▶ TEXT EXTRACT:
==============================
A binning rule distributes a sample $x$ among the grid points $g_j=j\delta$ for $j\in\Z$ and can be represented as a set of functions $\{ w_j(x,\delta), j\in\Z \}$.
For computation a finite grid is used on the interval $[a,b]$ containing the data, thus the number of grid points is $G=(b-a)/\delta+1$.
Equipped with a method to bin the data the binned kernel estimator $\tilde{f}$ of a density $f$, based on $\bm{X}$ can be pointwise computed at the grid point $g_x$ with
\begin{equation}
\label{eq:binKde}
\tilde{f}(g_x) = \frac{1}{n} \sum_{j=1}^{G} N_j K_h(g_x-g_j)
\end{equation}
where $G$ is the number of grid points and
\begin{equation}
N_j=\sum_{i=1}^{n} w_j(x_i,\delta)
\end{equation}
is the count at grid point $g_j$ \cite{hall1996accuracy}.
Once the counts $N_j$ and kernel values are computed they need to be combined, which is, in fact, a discrete convolution \cite{wand1994fast}.
This makes it possible to apply a wide range of well studied techniques from the DSP field.
Often a FFT based computation scheme is used to efficiently compute the estimate \cite{silverman1982algorithm}\cite[210ff.]{scott2015}.
As already stated the computational savings are achieved by reducing the number of evaluated kernels.
A naive implementation of \eqref{eq:binKde} reduces the number evaluations to $\landau{G^2}$ \cite{fan1994fast}.
Because of the fixed grid spacing $\delta$ most of the kernel evaluations are the same, as each $g_j-g_{j-k}=k\delta$ is independent of $j$ \cite{fan1994fast}.
Therefore, many evaluated kernels can be reused, so that the number kernel evaluations are reduced to $\landau{G}$ \cite{fan1994fast}.
While the estimate can be efficiently computed it is still unknown how large the grid should be chosen.
==============================
▶ DATA FOR THIS EXERCISE:
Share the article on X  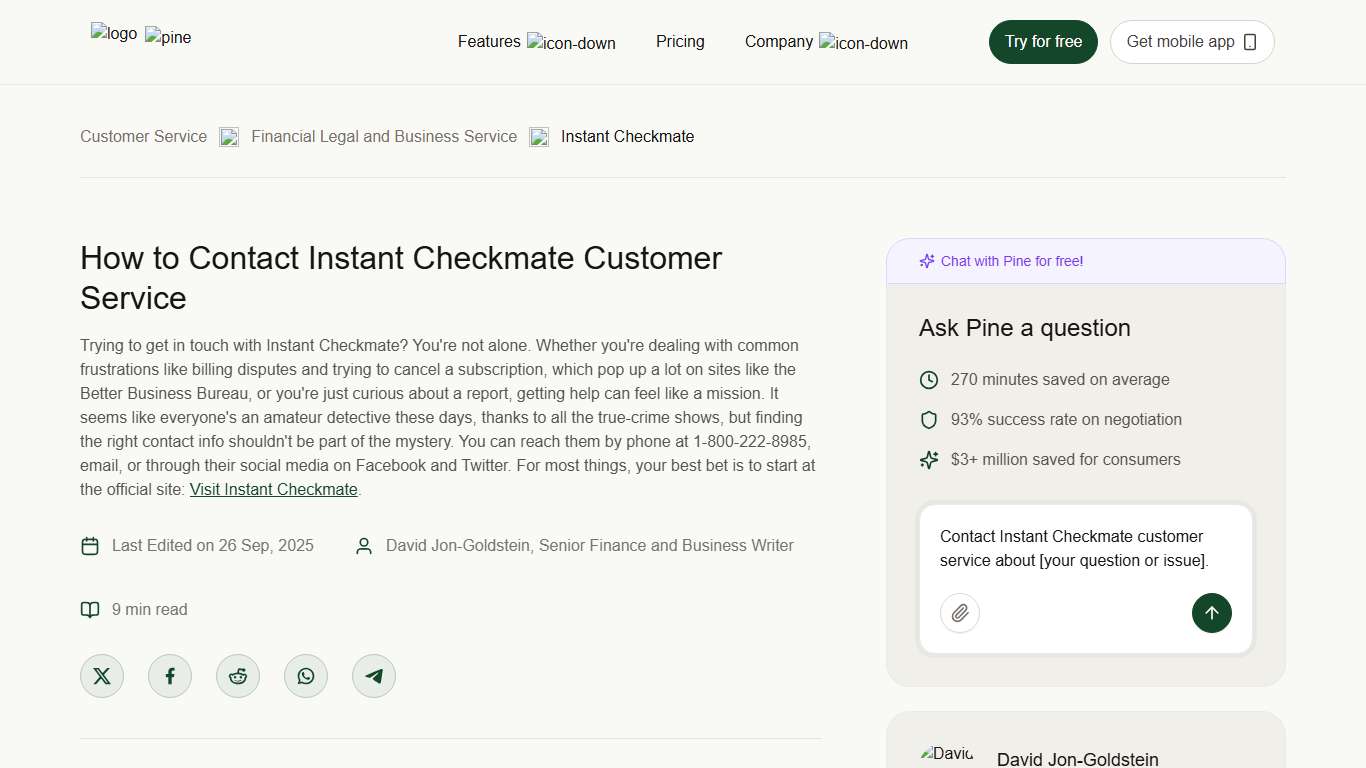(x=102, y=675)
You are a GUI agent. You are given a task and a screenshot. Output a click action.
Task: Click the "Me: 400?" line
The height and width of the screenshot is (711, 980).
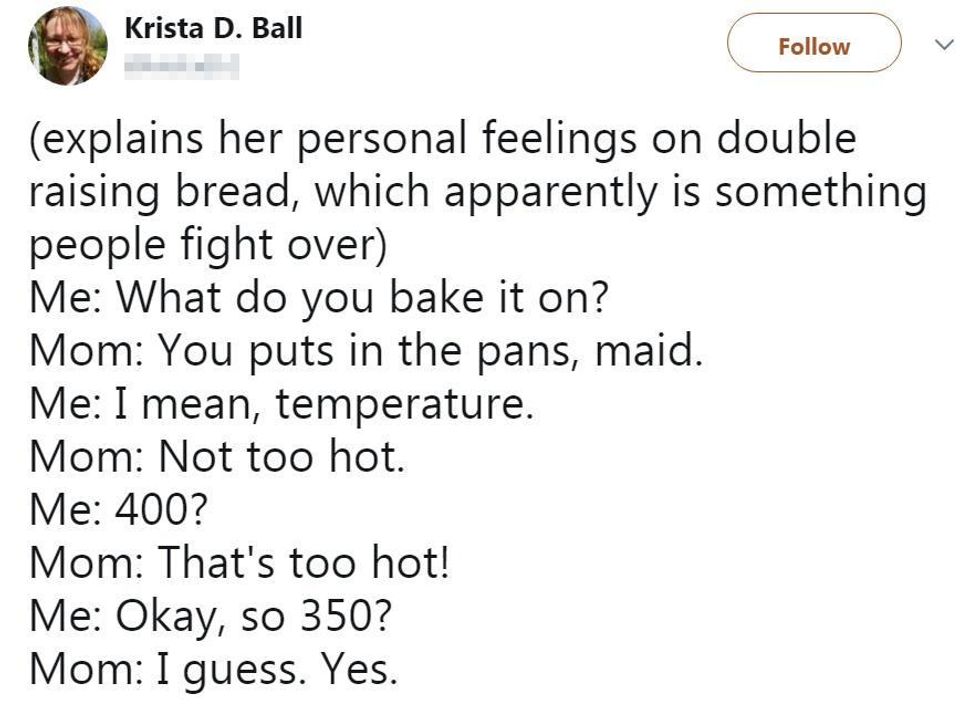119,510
==============================
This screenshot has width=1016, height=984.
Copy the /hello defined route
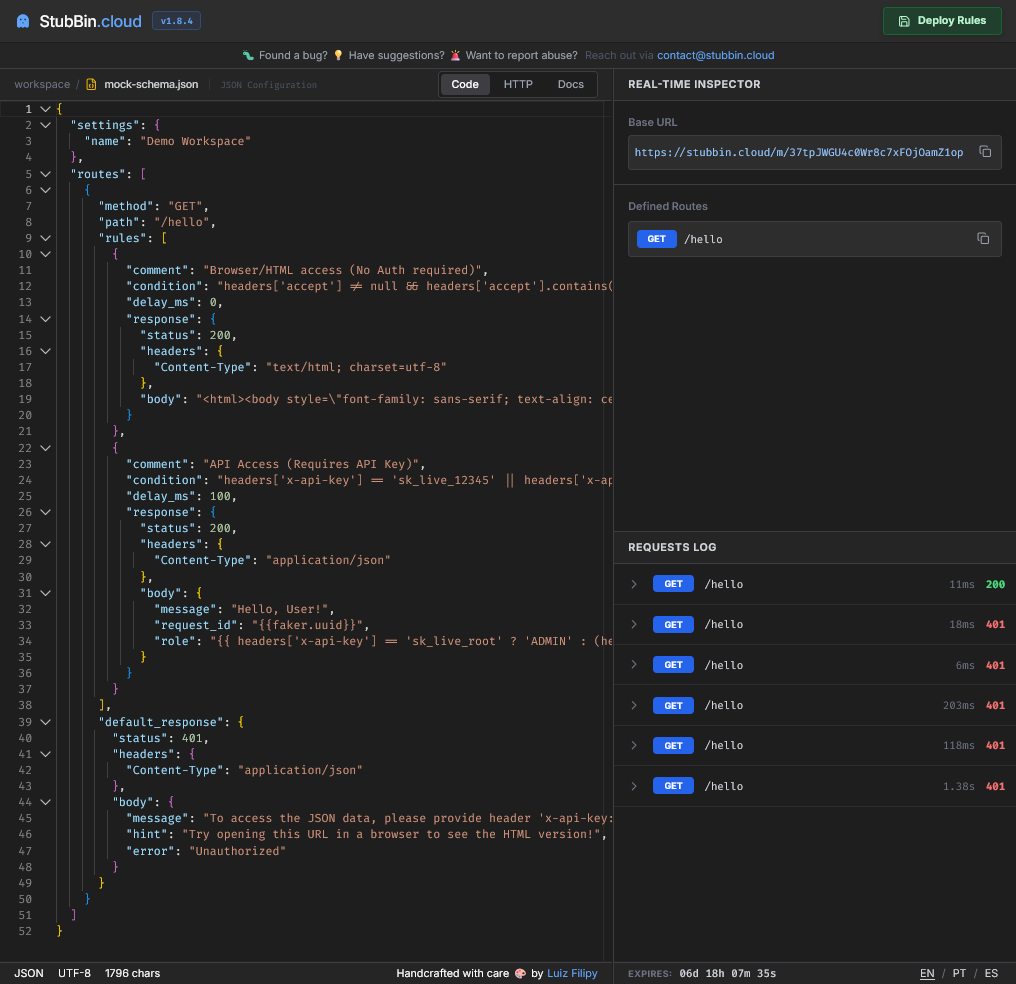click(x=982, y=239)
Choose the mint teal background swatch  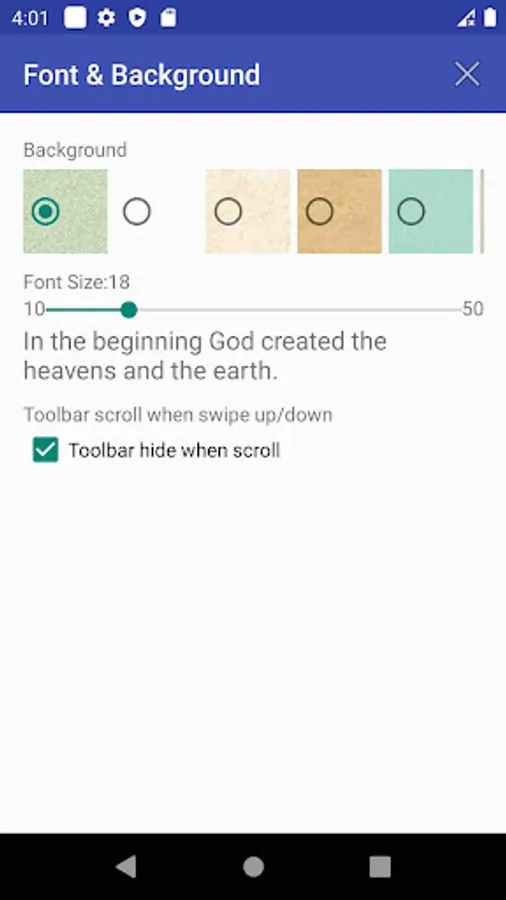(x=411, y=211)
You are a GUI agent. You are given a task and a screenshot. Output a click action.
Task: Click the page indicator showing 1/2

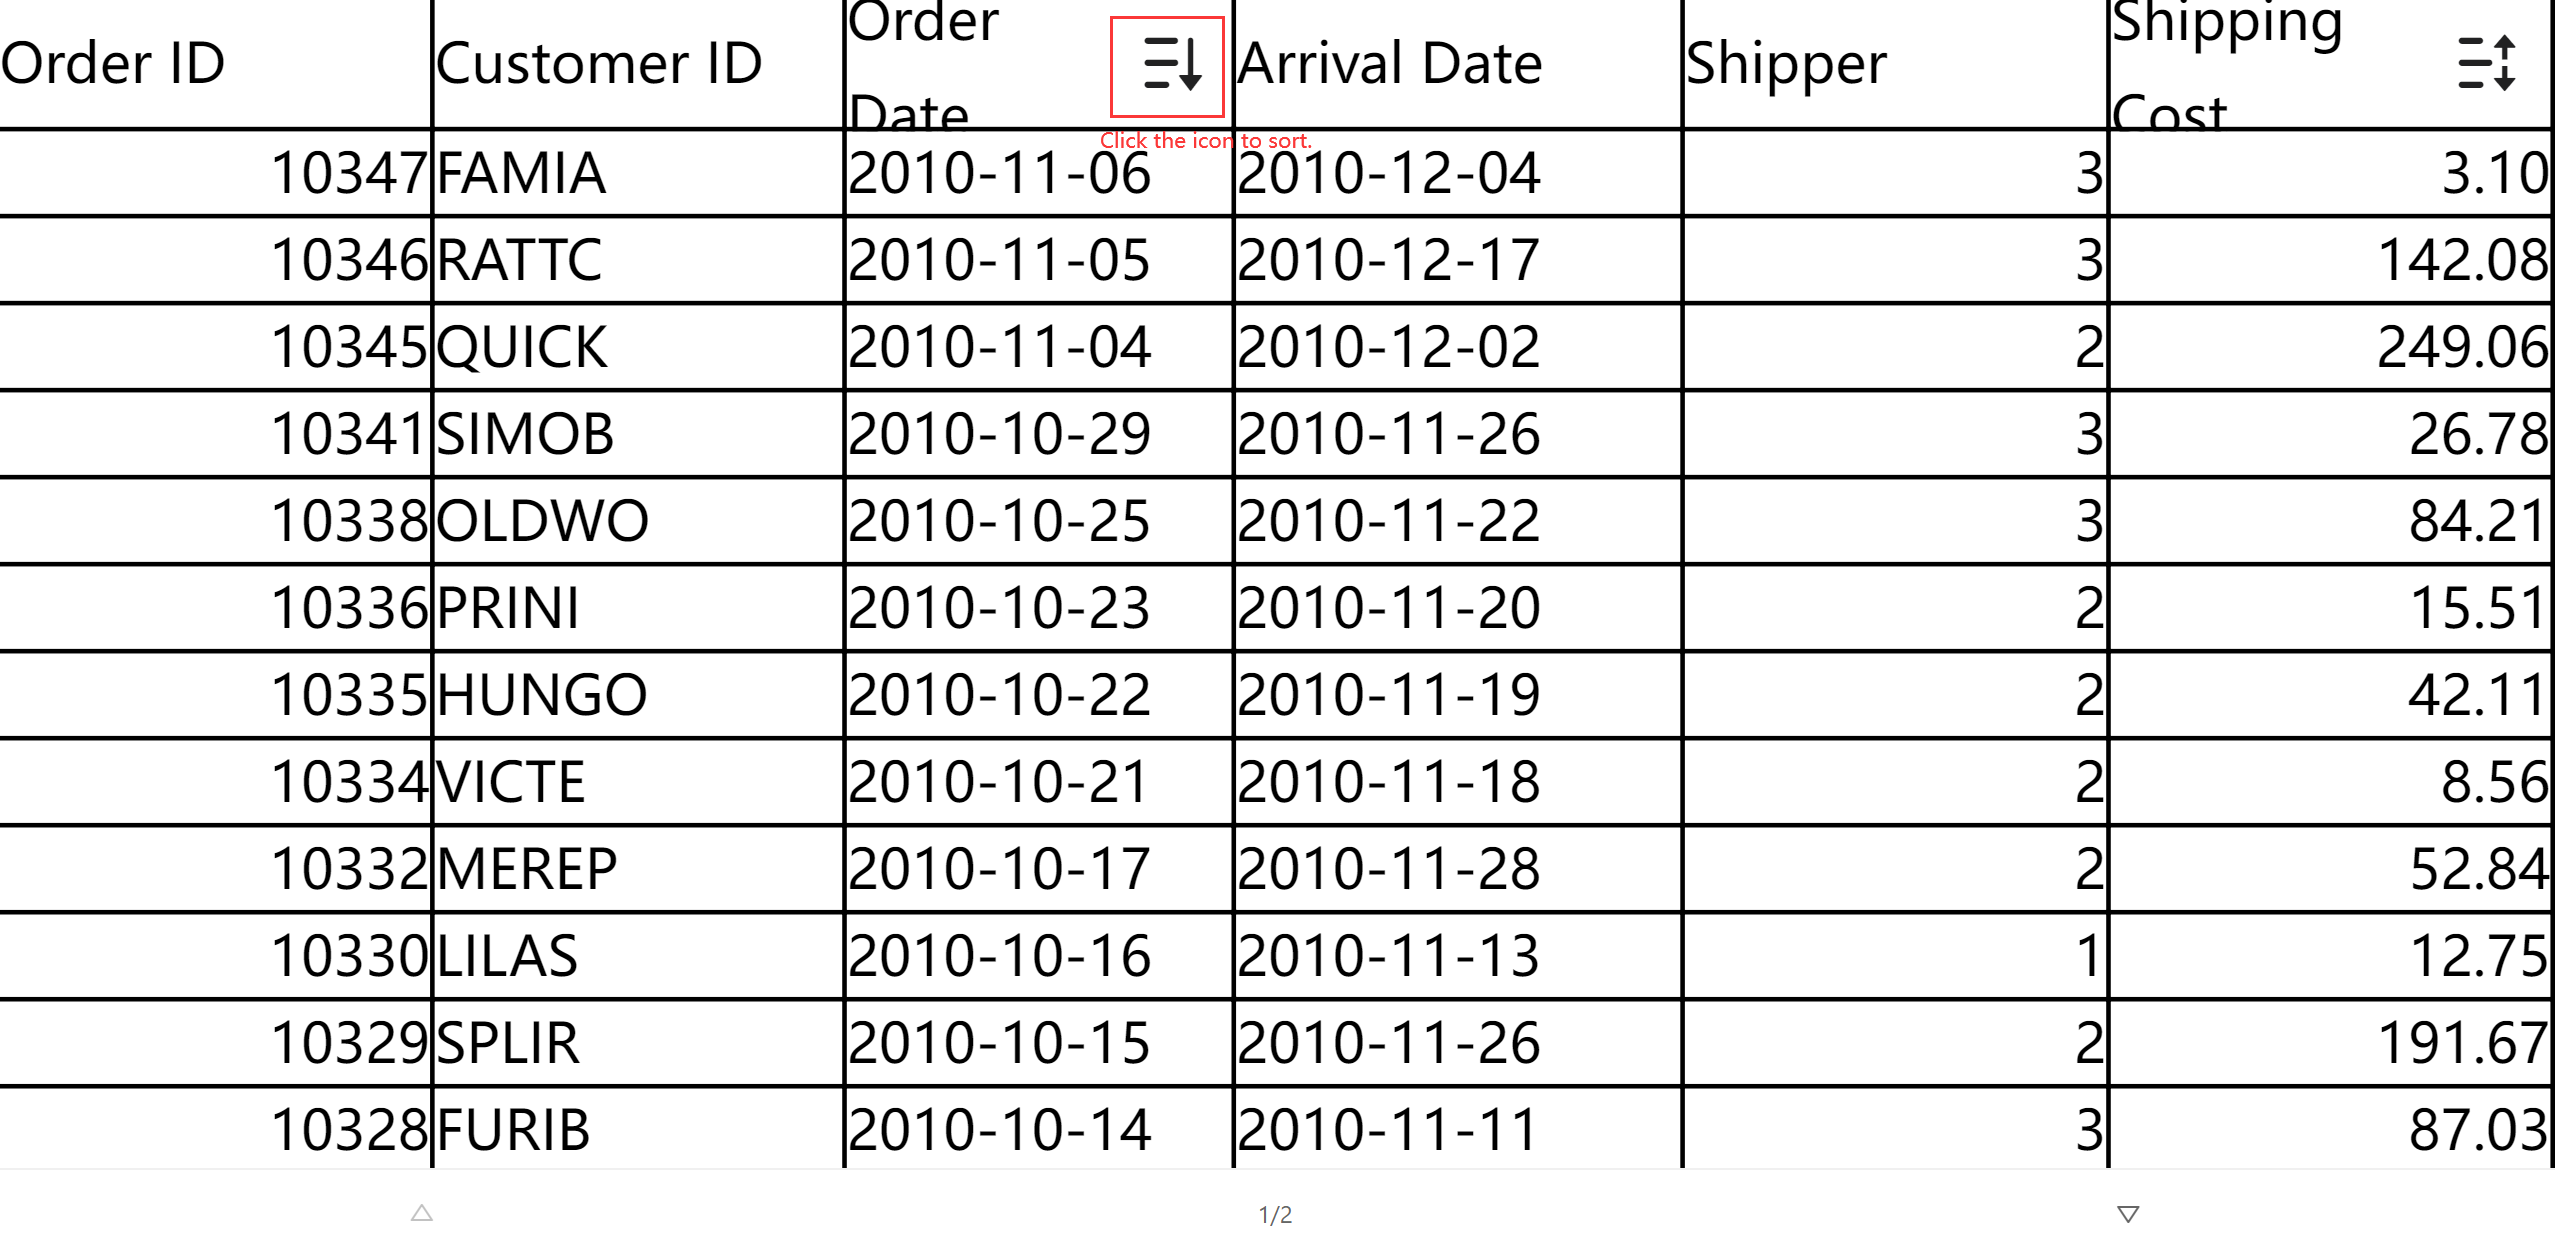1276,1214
==============================
▶ PROBLEM 1:
Count the lines of the entries that contain the string "height", treating case as significant, and give only the number.
▶ PROBLEM 2:
Continue the excerpt on binned kernel density estimation from the point where it ends.
The entries have no connection to the excerpt on binned kernel density estimation.

▶ RESULT 1:
2

▶ RESULT 2:
Because the computation time heavily depends on the grid size, it is desirable to chose a grid as small as possible without losing to much accuracy.
In general there is no definite answer because the amount of binning depends on the structure of the unknown density and the sample size.
The roughness of the unknown density directly affects the grid size.
Coarser grids allow a greater speedup but at the same time might conceal important details of the unknown density \cite{wand1994fast}.
%Given $n$ independently observed realizations of the observation set $X=(x_1,\dots,x_n)$, the kernel density estimate $\hat{f}_n$ of the density function $f$ of the underlying distribution is given with
%\begin{equation}
%\label{eq:kde}
%\hat{f}_n = \frac{1}{nh} \sum_{i=1}^{n} K \left( \frac{x-X_i}{h} \right) \text{,} %= \frac{1}{n} \sum_{i=1}^{n} K_h(x-x_i)
%\end{equation}
%where $K$ is the kernel function and $h\in\R^+$ is an arbitrary smoothing parameter called bandwidth.
%While any density function can be used as the kernel function $K$ (such that $\int K(u) \dop{u} = 1$), a variety of popular choices of the kernel function $K$ exits.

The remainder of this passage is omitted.